- _AIM OF THE EXERCISE_: In the data below, find the line containing "271,2,3 to Bath and to Devizes (1070, 921)" and the line containing "FUTBOL (114, 53)", then reproduce them and every line between, exactly. Omit pictures.

- _INPUT_:
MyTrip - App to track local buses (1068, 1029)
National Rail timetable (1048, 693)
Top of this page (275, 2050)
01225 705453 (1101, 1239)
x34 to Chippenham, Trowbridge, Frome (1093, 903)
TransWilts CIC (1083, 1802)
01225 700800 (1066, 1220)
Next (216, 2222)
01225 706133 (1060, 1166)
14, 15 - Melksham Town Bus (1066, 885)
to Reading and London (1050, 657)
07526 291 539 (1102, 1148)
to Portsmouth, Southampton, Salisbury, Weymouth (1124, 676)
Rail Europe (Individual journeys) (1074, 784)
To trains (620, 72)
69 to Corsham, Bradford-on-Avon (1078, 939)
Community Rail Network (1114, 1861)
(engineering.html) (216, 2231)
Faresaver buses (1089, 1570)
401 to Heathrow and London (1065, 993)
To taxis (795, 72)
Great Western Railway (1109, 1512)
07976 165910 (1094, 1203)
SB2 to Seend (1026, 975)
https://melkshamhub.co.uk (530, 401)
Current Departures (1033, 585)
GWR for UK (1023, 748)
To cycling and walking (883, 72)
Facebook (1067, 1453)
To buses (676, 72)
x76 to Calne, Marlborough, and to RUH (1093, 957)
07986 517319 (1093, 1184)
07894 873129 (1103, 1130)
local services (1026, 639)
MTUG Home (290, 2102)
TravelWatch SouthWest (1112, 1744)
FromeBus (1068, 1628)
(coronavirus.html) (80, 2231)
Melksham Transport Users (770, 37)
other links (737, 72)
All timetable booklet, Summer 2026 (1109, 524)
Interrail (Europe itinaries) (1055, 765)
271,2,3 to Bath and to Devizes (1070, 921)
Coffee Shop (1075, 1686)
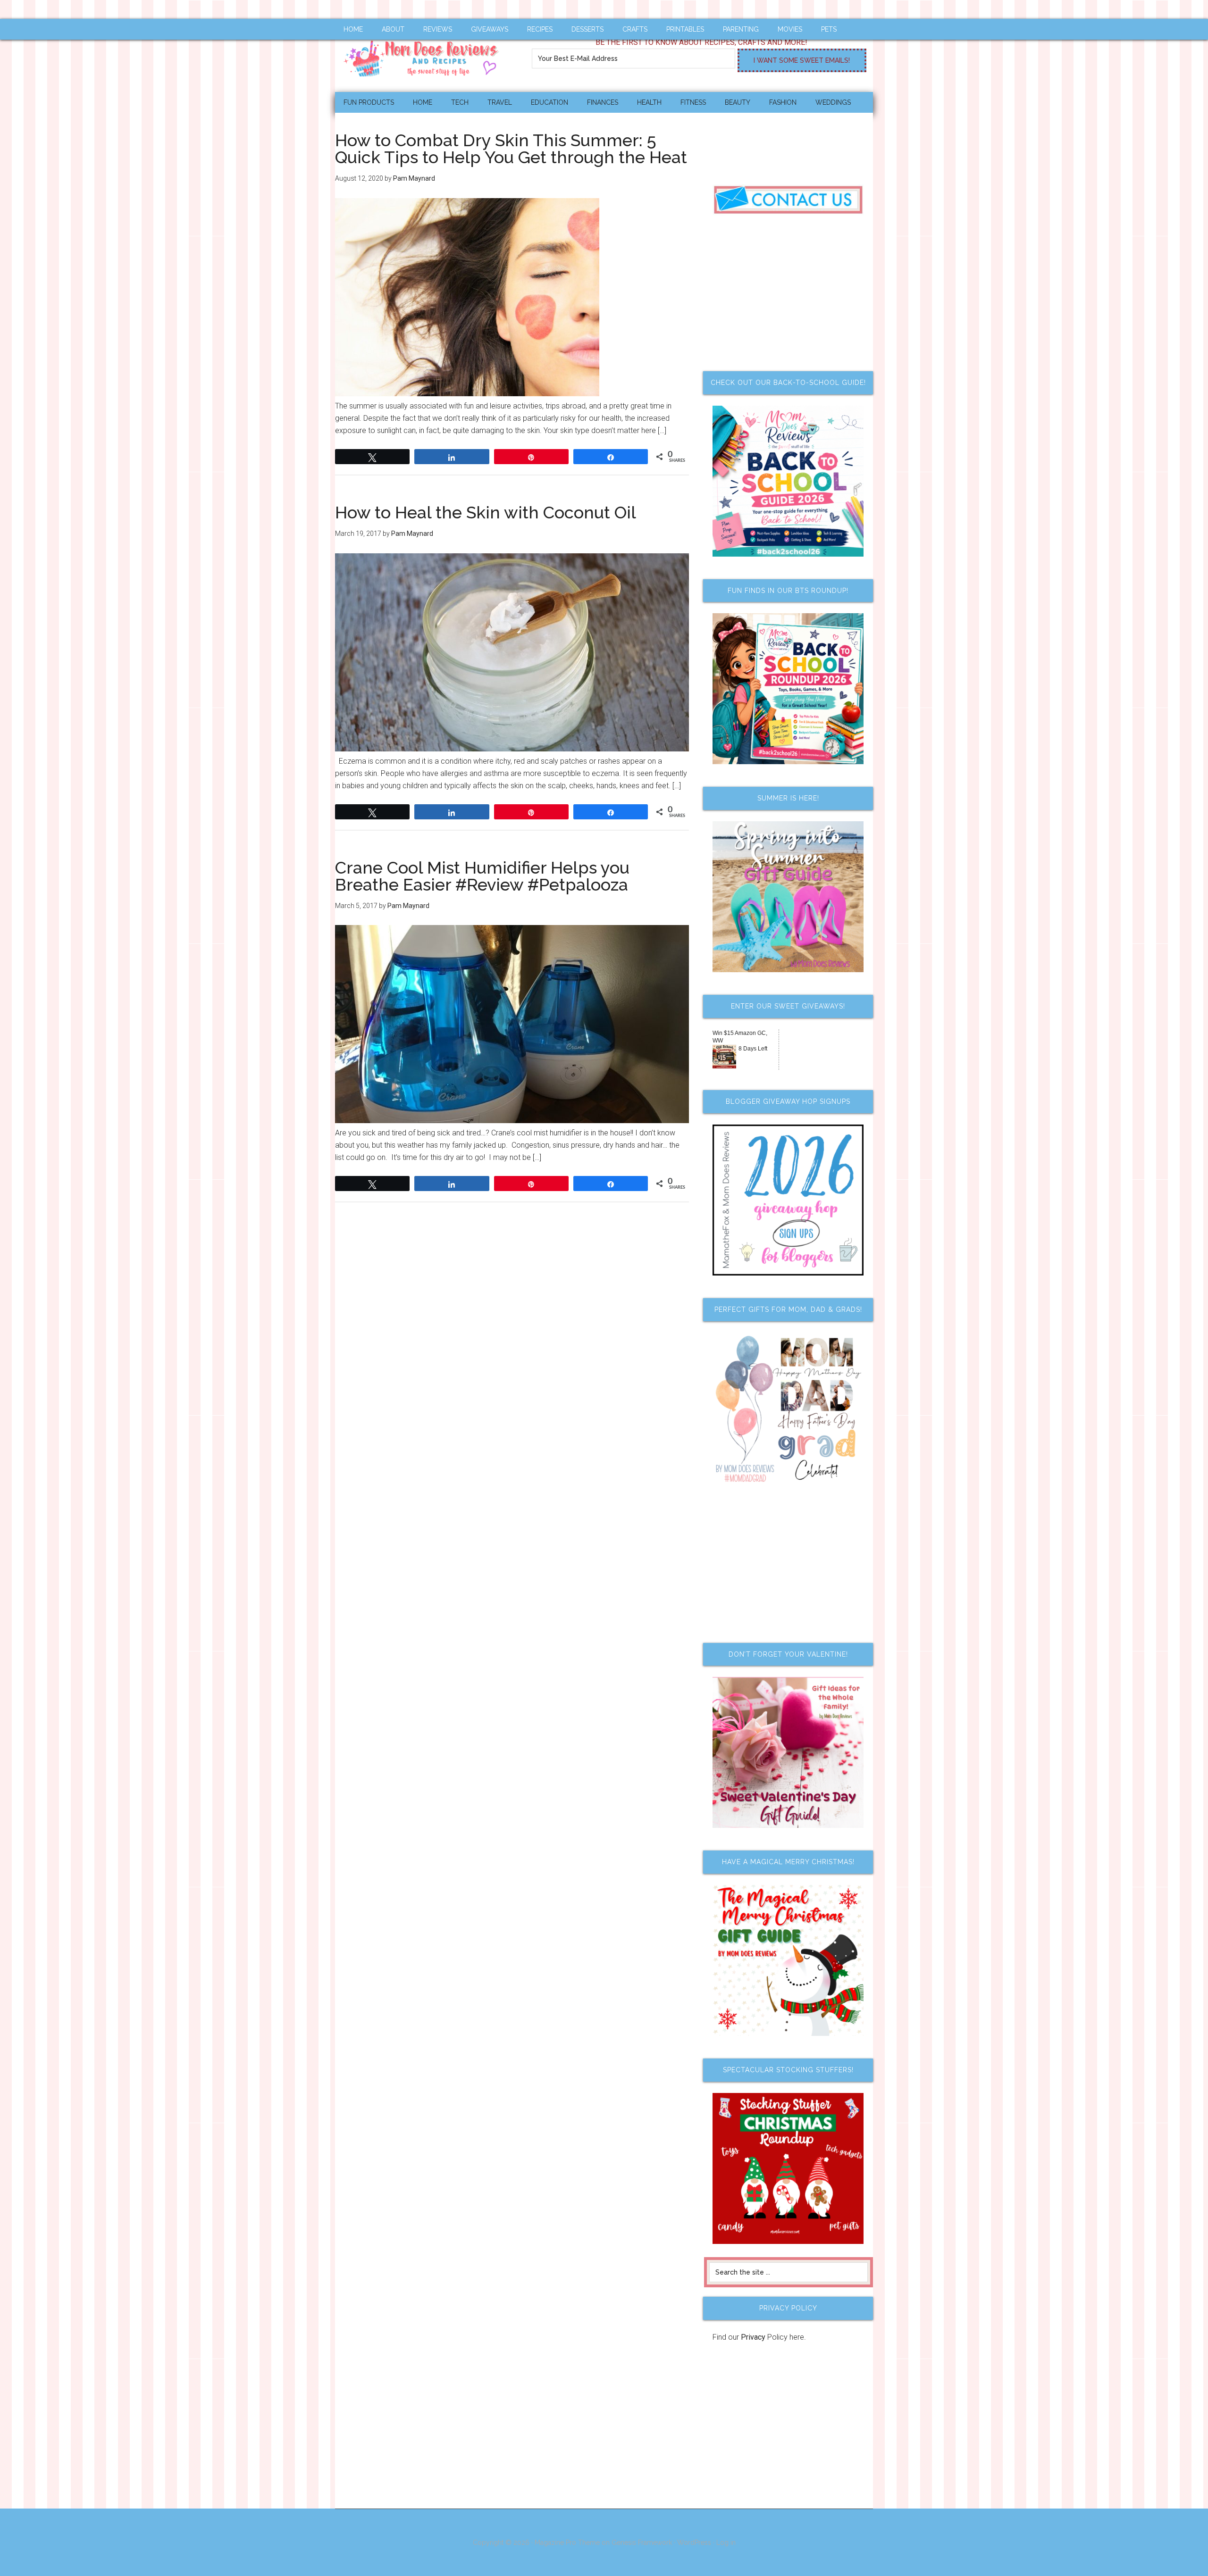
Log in (726, 2542)
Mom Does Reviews (424, 55)
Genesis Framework (642, 2542)
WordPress (694, 2542)
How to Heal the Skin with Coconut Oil (485, 512)
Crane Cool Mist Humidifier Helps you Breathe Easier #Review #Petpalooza (482, 876)
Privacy (753, 2337)
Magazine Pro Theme (567, 2542)
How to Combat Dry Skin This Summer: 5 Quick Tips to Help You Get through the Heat (511, 148)
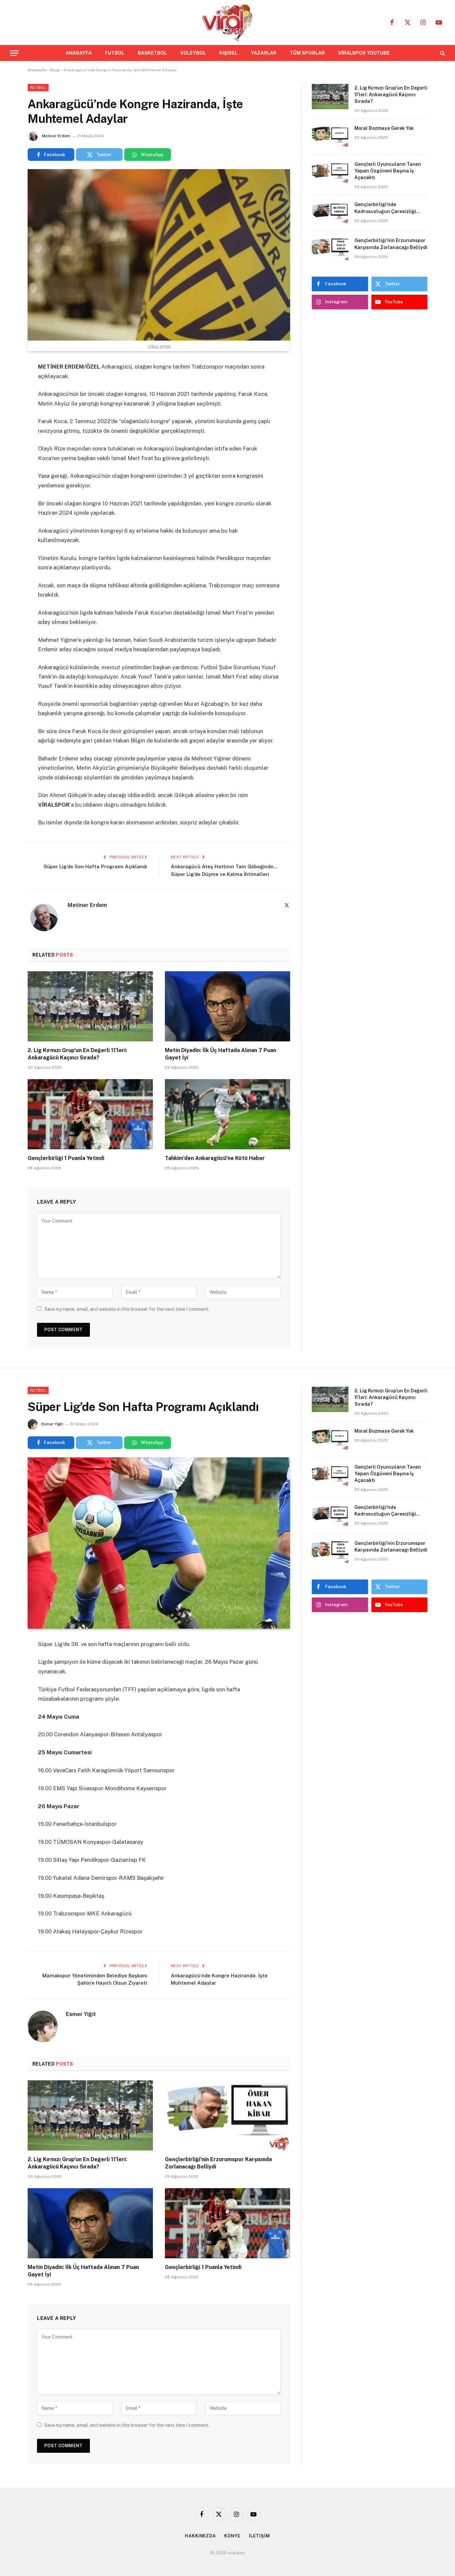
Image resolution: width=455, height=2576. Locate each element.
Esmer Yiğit (52, 1424)
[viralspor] (227, 22)
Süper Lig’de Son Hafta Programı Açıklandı (95, 866)
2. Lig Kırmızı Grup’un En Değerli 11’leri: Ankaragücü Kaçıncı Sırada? (77, 1054)
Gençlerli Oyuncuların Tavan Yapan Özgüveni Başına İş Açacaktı (387, 170)
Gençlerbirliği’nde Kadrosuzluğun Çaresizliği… (387, 208)
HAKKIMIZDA (200, 2535)
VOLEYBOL (193, 53)
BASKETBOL (152, 53)
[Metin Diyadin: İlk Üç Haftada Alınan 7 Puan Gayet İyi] (227, 1006)
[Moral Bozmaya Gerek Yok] (330, 136)
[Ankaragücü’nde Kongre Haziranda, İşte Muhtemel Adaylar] (159, 255)
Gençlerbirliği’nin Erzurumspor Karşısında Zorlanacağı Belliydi (390, 244)
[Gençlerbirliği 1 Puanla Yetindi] (90, 1114)
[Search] (442, 53)
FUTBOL (114, 53)
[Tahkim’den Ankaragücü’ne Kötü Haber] (227, 1114)
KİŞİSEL (228, 53)
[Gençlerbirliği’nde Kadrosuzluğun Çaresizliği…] (330, 213)
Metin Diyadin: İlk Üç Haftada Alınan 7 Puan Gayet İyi (220, 1054)
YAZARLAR (263, 53)
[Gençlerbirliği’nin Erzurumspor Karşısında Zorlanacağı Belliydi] (330, 249)
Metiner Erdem (56, 136)
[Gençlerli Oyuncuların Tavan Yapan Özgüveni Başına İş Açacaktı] (330, 172)
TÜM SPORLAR (307, 53)
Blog (54, 70)
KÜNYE (232, 2535)
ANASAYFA (79, 53)
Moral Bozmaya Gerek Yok (384, 128)
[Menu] (14, 53)
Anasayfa (37, 70)
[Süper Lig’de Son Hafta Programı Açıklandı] (159, 1543)
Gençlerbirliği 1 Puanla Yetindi (66, 1158)
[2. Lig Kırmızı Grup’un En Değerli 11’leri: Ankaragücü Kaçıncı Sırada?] (90, 1006)
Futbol (38, 88)
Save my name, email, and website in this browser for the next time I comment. (127, 1309)
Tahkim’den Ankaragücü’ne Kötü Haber (215, 1158)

- _TASK OUTPUT_:
271,2,3 to Bath and to Devizes (1070, 921)
Coffee Shop (1075, 1686)
Log in (726, 2542)
Mom Does Reviews (424, 55)
Genesis Framework (642, 2542)
WordPress (694, 2542)
How to Heal the Skin with Coconut Oil (485, 512)
Crane Cool Mist Humidifier Helps you Breathe Easier #Review #Petpalooza (482, 876)
Privacy (753, 2337)
Magazine Pro Theme (567, 2542)
How to Combat Dry Skin This Summer: 5 Quick Tips to Help You Get through the Heat (511, 148)
Image resolution: width=455, height=2576. Locate each element.
Esmer Yiğit (52, 1424)
[viralspor] (227, 22)
Süper Lig’de Son Hafta Programı Açıklandı (95, 866)
2. Lig Kırmızı Grup’un En Değerli 11’leri: Ankaragücü Kaçıncı Sırada? (77, 1054)
Gençlerli Oyuncuların Tavan Yapan Özgüveni Başına İş Açacaktı (387, 170)
Gençlerbirliği’nde Kadrosuzluğun Çaresizliği… (387, 208)
HAKKIMIZDA (200, 2535)
VOLEYBOL (193, 53)
BASKETBOL (152, 53)
[Metin Diyadin: İlk Üç Haftada Alınan 7 Puan Gayet İyi] (227, 1006)
[Moral Bozmaya Gerek Yok] (330, 136)
[Ankaragücü’nde Kongre Haziranda, İşte Muhtemel Adaylar] (159, 255)
Gençlerbirliği’nin Erzurumspor Karşısında Zorlanacağı Belliydi (390, 244)
[Gençlerbirliği 1 Puanla Yetindi] (90, 1114)
[Search] (442, 53)
FUTBOL (114, 53)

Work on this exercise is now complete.